The story got 153 ratings since it was posted on January 4, 2014, and it has 1234 comments (neat!). The reason I say that the story represents hypocrisy is that WND delights in any apparent hypocrisy (real or made up) that it can print about democrats or liberal policies or groups. Meanwhile, the comments defend Schock and demonstrate mud-flinging perceived insults. The perceived insult is that being gay is bad. One must remember that to see these as insults, as they were intended.

Take, for example, the second-highest-rated comment, by “Jack Dillon” (51 up, 1 down vote): “Character assassination by the sexual perverts.”
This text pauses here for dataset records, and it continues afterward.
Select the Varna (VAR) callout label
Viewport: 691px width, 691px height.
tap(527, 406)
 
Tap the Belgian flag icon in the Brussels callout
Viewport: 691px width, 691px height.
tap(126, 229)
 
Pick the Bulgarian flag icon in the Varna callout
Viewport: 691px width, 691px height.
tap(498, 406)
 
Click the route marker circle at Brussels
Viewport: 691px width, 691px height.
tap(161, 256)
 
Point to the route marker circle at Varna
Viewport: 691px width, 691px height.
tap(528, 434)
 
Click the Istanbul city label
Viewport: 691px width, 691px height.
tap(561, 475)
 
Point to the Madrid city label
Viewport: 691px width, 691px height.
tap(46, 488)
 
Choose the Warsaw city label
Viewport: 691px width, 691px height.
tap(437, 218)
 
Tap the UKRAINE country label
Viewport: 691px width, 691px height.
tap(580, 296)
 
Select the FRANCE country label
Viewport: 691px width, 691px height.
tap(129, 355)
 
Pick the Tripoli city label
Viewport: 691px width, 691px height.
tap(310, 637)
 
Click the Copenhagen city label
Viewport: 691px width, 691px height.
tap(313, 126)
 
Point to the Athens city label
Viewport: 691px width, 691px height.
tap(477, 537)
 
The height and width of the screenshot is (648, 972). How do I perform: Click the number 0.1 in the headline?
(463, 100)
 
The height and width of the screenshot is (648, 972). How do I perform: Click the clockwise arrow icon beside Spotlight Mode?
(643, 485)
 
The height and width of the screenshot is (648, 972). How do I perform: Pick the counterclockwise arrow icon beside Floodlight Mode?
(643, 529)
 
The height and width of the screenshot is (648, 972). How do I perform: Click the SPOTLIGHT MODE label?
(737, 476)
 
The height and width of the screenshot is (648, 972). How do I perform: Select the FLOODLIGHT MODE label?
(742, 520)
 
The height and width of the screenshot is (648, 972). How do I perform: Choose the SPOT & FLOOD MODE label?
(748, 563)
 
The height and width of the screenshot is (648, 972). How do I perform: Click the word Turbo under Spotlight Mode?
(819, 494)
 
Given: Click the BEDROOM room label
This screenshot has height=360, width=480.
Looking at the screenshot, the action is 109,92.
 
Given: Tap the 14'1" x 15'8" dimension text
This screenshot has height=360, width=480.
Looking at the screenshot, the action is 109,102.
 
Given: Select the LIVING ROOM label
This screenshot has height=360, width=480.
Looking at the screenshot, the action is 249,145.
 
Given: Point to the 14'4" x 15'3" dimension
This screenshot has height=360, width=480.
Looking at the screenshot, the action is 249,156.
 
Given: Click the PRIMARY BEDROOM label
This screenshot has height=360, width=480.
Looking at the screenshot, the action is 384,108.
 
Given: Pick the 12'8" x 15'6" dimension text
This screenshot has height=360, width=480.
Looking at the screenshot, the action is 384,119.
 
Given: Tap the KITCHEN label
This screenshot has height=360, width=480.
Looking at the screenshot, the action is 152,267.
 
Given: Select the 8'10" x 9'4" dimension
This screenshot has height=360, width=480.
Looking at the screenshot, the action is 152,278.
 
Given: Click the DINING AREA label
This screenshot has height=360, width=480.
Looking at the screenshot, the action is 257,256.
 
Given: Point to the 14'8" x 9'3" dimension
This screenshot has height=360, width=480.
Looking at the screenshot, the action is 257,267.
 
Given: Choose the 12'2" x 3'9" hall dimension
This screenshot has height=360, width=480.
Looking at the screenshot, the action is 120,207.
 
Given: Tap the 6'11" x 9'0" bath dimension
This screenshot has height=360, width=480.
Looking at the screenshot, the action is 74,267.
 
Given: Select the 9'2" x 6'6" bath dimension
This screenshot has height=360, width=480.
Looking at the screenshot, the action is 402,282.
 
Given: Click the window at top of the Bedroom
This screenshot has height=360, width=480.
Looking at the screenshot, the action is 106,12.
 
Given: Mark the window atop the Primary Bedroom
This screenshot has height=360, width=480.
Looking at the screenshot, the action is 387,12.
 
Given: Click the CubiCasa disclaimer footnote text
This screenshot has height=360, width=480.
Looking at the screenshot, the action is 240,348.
Or the third-highest, by “Jim Buzzell” (49 up, 1 down): “From the mind of a flaming heterosexual: What is his voting record? Does being homosexual negate one from being a Constitutional Conservative? Does being homosexual mean you must support the gay rights organizations and their ideals? Does being homosexual mean you must force your beliefs on everyone else? If the homosexuals are so intent on outing those that choose to keep their sexual orientation to themselves, why not out Obama, Hillary Clinton, Holder, Emmanuel? Would those outings up the homosexual gain?” Because, remember, all those people he lists at the end are gay because he thinks being gay is an insult.

I don’t think much more needs to be said about this, at least at this time, on my part.